One of the things I have learned over the years about frugal cooking and entertaining is the importance of stocking the freezer and pantry with foods that I can quickly incorporate into meals in order to either stretch a dish or provide something vegetarian or vegan to include guest who eat those ways. We also try to buy local vegetables when they hit their lowest price point of the season and preserve them for use during the winter. I also look for the 10 for $10 sales at our local grocery stores and try to buy $10-$20 worth of frozen vegetables every time I can.
My vegetable stocks look something like this:
Eggplant: much despised but very versatile vegetable that we find especially useful for adding to dishes that normally contain meat in order to mimic the way that meat fat gives a good feel to food. We usually try to have at least one gallon bag of small blocks of eggplant in the freezer.
Peppers: We keep whole peppers, sliced peppers and roasted pureed peppers on hand. Almost none of these are green bell peppers. We mostly keep colored bell peppers, and semi hot peppers like Carmen and Hungarian Wax as well as a small selection of habanero? and other hot peppers.
Tomatoes: When we can get an adequate supply of cheap flavorful tomatoes, we roast or roast/smoke and puree these to add a little depth to other dishes prepared with commercially canned tomatoes. After researching we decided that commercially canned tomatoes on sale taste as good and cost less then canning our own. Again I try to stock up either at the discount grocery or during a 10 for $10 sale on large cans. I buy crushed, diced and whole tomatoes.
Greens: Especially Kale which we love and which is easy to freeze.
Vegetables I buy frozen:
Beans: Green and lima
Broccoli: florets or stalks but not cuts
Corn: usually yellow but sometimes white and yellow mixed
Peas: also peas and carrots mixed for soups
Spinach: Usually whole leaf as I find it doesn’t get so watery when cooked.

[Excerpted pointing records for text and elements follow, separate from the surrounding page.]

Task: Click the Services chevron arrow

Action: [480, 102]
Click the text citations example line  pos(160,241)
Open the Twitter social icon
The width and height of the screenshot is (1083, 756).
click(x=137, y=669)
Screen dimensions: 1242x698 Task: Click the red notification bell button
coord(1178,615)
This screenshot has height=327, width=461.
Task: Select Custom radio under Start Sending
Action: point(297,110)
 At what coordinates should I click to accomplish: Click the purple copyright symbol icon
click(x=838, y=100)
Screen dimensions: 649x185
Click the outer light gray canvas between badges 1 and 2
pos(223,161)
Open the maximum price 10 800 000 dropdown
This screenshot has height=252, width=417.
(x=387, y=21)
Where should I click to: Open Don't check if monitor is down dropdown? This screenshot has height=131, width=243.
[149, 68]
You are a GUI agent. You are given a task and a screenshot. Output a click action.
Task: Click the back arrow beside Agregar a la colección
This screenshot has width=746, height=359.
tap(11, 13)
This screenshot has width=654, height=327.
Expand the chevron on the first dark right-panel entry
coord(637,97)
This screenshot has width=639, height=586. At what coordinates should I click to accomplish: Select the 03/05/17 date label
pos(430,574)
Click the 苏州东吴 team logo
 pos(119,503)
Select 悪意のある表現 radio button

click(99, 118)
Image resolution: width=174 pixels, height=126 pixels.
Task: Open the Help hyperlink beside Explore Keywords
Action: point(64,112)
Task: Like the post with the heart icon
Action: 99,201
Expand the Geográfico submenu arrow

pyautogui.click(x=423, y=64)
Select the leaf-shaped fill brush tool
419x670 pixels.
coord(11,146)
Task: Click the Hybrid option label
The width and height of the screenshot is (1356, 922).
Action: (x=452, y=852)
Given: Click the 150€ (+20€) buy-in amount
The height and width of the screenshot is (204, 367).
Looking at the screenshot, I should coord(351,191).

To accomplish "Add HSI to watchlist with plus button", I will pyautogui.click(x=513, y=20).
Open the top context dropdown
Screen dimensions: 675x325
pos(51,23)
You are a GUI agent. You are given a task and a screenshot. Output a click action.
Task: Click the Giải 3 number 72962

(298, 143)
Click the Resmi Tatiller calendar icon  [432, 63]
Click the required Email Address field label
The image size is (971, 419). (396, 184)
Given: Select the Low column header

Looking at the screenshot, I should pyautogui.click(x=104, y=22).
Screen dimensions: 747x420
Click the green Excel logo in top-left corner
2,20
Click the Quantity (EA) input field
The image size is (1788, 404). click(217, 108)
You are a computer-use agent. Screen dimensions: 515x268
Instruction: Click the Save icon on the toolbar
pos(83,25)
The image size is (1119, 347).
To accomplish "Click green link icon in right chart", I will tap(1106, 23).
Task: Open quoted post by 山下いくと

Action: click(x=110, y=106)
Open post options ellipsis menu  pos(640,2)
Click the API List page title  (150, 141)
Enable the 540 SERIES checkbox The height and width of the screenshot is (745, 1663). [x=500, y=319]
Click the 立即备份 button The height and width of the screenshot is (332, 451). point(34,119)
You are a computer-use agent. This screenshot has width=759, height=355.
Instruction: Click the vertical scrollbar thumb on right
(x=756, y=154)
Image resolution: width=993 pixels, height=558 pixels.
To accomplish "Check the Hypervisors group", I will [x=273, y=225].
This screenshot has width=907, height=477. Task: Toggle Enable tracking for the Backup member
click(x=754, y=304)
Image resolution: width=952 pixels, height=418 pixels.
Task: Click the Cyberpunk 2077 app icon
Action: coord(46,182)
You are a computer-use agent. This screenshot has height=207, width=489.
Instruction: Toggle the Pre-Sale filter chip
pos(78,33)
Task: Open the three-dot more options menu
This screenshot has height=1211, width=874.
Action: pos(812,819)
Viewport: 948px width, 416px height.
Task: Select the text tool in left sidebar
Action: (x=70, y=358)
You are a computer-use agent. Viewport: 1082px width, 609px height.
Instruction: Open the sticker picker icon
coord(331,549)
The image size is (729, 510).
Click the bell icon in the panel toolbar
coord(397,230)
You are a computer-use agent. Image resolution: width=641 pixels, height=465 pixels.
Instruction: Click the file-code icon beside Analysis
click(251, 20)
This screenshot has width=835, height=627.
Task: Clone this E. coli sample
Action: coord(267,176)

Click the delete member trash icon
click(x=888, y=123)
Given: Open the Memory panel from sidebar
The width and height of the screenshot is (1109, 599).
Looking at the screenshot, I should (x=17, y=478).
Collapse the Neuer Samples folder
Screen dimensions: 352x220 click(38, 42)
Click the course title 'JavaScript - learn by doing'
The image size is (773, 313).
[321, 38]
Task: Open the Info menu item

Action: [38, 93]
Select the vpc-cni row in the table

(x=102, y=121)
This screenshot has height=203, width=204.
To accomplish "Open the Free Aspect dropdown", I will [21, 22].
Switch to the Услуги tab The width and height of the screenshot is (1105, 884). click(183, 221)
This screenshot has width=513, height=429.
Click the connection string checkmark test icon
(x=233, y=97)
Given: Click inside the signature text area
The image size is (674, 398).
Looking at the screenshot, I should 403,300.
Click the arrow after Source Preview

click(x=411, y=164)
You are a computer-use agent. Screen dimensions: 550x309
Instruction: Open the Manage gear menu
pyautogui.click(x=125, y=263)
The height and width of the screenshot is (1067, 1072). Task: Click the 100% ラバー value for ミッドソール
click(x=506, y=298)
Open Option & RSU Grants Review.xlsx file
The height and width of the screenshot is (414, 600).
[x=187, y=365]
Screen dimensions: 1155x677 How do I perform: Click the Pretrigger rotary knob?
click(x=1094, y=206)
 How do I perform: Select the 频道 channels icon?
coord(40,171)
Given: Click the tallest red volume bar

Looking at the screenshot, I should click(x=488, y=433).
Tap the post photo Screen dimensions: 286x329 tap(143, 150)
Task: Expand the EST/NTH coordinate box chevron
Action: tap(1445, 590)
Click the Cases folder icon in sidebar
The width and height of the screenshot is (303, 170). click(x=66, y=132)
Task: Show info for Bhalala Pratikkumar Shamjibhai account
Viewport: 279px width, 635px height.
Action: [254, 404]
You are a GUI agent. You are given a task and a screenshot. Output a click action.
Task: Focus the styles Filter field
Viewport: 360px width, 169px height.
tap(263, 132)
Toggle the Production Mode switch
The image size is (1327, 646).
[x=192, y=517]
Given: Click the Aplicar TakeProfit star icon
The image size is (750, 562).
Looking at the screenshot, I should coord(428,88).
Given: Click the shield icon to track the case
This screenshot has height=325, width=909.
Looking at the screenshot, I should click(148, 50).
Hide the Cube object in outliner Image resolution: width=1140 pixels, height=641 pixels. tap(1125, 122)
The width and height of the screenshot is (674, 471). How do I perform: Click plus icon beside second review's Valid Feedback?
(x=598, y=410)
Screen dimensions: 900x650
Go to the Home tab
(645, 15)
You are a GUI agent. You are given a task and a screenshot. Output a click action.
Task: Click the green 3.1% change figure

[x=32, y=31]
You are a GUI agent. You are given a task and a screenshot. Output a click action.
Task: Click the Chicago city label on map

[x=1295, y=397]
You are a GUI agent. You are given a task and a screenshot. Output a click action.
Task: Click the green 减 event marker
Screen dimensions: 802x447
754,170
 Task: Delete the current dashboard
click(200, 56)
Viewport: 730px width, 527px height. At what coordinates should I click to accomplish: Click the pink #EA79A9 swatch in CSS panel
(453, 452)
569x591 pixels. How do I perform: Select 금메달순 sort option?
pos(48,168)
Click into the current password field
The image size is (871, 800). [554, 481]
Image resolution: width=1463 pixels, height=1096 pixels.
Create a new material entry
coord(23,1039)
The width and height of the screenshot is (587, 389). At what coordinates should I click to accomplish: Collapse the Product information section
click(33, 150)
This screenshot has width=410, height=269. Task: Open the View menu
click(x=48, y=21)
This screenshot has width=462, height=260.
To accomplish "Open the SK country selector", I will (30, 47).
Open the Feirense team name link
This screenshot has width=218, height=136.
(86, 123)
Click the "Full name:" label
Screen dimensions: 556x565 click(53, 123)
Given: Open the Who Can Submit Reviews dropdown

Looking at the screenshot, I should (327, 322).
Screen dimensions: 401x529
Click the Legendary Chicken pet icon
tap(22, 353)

All of these are easily incorporated into other dishes. Often I will cook a pound of some vegetable for lunch in addition to whatever else we are eating. I watch for sales both at local grocery stores and ask vendors at the Farmer’s markets I go to about damaged or excess vegetables. We have been reducing our meat intake over the years in favor of more bulk in our diet, and I find that with a little bit of effort I can reduce our costs while eating more vegetables which is healthier for us anyway.